Wednesday, September 17, 2008


I made Johnny attempt this with computer fonts but it didn't work so I went ahead and did the English lettering by hand. Two years after this was made, I am not glad to revisit it, which I suppose was the initial reason I tried to get Johnny to do it.

I don't have anything to say about this, besides perhaps to restate my amazement that such a page could somehow find its way into the 'funny comics' part of a major Greek newspaper. At the time I suppose I had half a mind to quitting and I guess this was my way of pushing it? This is perhaps an important page to note for when we reach the end of the material and you see on what page I was finally let go. An interesting contrast for sure.

In private conversation all through my time with the paper a recurring topic of discussion with Mike was "who reads us anyway, and do they understand us?". I am fascinated perhaps, by what an impression such a page would made in a thoroughly 'untrained' audience, but it's more probable that they looked at it once and skipped it because it didn't immediately make some sort of sense.

This was by far the fastest comic page I have ever drawn for this job (something like 4 hours all things considered) and also by far the hardest.



Johnny Spade said...

Yes! I have both versions in front of me and seriously, you did a great job with the lettering, Helm. It profits by being chaotic, just as the comic does. The fonts, on the other hand, hinder that kind of symbiosis which goes on between the quick, careless graphical style and a forceful character of the narration and word arrangement. The new, polished translation also, goes better with the general flow. I really like it.

Helm said...

I'm sorry for wasting your time on this one, though.

Johnny Spade said...

no harm done, no worries!

pan pan said...

it's very moving.

Helm said...

Thank you.

bel said...

Hi Helm. Just wanted to add a small comment on this. I find it very interesting that the comic makes sense and is "readable" even without the text ( lack of Internet - have to view it on my phone - perspective ) and even though text is an important part of most (all?) of your comics, its design makes the process of reading it feel very natural.

Helm said...

Oh, I'm happy it reads even without the words, in fact hopefully the fairly linear sequence of events pictured helps gel together the exposition which jumps around quite a lot.

It'll always be a surprise to me whenever someone gets something out of this comic.

Thanos said...

This one makes me sad. It feels like a wall.
I guess it works the way it is(hastily drawn and all, a linear course from detailed solid images to lines and blurs and light to abstraction) but I can't be sure it would have the same impact if I wasn't who I am and I didn't know you. I don't know how much of it it would make sense.
You have a number of such comics, this is one of them, and even though they resonate in me, I don't know if they can speak half of what they scream to me to another audience. Maybe this shouldn't matter. I don't know. They are not user-friendly, they have sharp edges and cracks that tend to communicate the impossibility of communication instead of the non communicable in communication. Maybe this comic is not such a perfect example of this(or perhaps it is and I can't see beyond myself :-))but this really bugs me.

Helm said...

Thanos your concerns are the same as mine. Screams to some that know me and whispers to others that don't, if at all, is a good analogy. Your comment is very astute.
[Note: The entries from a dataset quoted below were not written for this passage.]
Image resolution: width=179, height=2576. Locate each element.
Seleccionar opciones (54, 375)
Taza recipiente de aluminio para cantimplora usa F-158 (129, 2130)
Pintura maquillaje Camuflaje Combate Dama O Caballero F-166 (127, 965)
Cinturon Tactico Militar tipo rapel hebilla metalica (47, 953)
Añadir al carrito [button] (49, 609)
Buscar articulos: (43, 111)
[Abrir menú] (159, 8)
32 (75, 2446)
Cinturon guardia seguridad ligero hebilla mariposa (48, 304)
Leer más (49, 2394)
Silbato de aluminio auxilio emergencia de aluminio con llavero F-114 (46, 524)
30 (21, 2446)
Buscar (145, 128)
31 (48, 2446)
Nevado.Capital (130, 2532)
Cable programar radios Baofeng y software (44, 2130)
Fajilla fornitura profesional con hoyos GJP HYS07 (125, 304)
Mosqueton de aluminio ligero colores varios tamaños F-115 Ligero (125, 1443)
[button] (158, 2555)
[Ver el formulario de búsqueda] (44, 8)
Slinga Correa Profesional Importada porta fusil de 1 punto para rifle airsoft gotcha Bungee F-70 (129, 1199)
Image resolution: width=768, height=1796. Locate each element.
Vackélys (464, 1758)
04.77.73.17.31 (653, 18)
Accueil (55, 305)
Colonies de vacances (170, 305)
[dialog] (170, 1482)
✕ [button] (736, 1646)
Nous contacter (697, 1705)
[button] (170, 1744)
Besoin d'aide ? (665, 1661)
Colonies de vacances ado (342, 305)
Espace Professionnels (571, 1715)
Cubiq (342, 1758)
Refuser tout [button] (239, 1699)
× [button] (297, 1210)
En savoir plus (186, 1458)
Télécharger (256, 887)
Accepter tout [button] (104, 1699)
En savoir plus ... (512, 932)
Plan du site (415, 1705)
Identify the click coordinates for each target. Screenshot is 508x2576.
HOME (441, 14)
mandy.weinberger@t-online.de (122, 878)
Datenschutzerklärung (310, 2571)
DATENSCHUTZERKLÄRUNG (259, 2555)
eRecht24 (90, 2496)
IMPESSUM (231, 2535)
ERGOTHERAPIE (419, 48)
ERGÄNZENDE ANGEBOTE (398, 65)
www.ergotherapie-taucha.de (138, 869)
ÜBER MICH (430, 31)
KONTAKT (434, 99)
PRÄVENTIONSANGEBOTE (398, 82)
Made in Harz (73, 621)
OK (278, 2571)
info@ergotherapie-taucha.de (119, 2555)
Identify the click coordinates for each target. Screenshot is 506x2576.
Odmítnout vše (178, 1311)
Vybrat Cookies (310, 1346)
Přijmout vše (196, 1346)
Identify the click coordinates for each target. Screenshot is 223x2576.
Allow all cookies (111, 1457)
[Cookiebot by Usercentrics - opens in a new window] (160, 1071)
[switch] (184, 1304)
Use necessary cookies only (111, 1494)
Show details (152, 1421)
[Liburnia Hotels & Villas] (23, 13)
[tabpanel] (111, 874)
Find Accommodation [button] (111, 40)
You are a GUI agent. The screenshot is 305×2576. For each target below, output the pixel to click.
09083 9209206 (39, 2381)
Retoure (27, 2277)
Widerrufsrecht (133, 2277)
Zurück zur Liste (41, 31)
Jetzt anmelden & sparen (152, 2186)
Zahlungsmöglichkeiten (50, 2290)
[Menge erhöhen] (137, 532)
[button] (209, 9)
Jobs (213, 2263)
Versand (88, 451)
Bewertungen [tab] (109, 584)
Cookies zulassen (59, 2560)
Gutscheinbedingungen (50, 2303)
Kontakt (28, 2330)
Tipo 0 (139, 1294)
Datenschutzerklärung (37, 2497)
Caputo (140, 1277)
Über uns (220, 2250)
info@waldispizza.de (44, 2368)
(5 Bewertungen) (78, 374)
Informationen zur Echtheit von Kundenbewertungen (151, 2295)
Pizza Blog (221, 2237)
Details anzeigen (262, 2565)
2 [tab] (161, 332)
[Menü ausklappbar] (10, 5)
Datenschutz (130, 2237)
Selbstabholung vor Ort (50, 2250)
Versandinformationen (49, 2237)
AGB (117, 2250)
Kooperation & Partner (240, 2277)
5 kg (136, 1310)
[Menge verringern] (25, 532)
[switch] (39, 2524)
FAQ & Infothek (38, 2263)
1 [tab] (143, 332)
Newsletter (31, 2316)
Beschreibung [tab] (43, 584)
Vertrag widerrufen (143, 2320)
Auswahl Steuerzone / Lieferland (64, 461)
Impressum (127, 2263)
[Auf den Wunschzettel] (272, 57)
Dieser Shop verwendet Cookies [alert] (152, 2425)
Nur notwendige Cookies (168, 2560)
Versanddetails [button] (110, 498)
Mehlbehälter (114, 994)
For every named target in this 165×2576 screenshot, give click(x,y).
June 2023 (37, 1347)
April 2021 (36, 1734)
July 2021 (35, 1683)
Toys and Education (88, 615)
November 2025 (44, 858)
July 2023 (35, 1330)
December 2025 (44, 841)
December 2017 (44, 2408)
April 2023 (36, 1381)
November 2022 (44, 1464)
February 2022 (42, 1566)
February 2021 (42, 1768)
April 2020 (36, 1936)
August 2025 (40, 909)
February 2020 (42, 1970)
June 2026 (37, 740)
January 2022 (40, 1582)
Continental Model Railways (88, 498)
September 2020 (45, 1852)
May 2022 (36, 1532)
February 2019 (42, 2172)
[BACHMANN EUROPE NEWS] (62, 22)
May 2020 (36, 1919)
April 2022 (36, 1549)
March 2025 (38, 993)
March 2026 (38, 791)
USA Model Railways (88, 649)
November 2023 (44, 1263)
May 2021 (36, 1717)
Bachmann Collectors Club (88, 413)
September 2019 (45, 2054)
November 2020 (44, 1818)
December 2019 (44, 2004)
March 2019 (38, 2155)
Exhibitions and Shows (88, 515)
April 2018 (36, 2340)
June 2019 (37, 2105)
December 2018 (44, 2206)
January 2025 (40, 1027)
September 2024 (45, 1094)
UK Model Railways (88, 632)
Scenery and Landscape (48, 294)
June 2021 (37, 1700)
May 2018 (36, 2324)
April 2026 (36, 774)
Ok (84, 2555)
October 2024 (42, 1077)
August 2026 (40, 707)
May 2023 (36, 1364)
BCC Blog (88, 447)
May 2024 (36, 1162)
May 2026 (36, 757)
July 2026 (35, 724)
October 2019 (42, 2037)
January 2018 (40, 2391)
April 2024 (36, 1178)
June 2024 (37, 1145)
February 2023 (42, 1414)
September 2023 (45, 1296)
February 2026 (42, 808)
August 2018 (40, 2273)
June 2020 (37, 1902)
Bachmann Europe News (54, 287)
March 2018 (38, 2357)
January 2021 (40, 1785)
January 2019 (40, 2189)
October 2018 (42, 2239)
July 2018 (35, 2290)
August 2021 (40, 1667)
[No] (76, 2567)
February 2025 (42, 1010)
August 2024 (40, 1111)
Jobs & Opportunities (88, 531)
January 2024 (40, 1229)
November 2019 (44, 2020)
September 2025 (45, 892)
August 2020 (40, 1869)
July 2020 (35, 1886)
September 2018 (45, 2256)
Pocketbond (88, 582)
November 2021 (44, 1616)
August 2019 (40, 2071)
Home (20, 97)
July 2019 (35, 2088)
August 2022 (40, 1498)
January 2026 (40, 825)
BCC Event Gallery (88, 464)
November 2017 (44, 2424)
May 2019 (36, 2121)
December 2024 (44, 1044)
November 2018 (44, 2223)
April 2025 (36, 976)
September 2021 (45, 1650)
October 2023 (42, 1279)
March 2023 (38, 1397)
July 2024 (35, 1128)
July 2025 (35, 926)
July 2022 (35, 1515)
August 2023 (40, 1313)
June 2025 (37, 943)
But it is fine for something to not deliver on its promise of making sense, of feeling incomplete, of making the random reader think 'I must be missing something'. That feeling is useful, especially in a world where entertainment is shallow and meant for instant gratification. It may not be compeletely without sadistic sentiment, but let the reader worry, and let them ponder on what it could be they will never know. Art is not here to make anything easier on anyone.

Jad said...

No no no no, reading comics is not necessarily about understanding, we all know that, and this has plenty to offer in terms of a strange kind of immersialization (this word surely doesn't exist). The steady progress of the imagery and the steady change from coherent to mad ramblings in the text provide a very emotional experience for me.

Also, the fluctuation when the text and imagery starts to lose their connection come to a very powerful end where everything just ends.

Anyways, the feeling of "I'm missing something" is there, but if you just turn of the desire to "get it", this is one of your more powerful comics IMO.

Oh, also, I really enjoy the way you draw his face. Which probably made it easier for me to immerse myself because I'm very superficial like that.

Helm said...

Hey, Jad. Thank you for your kind words.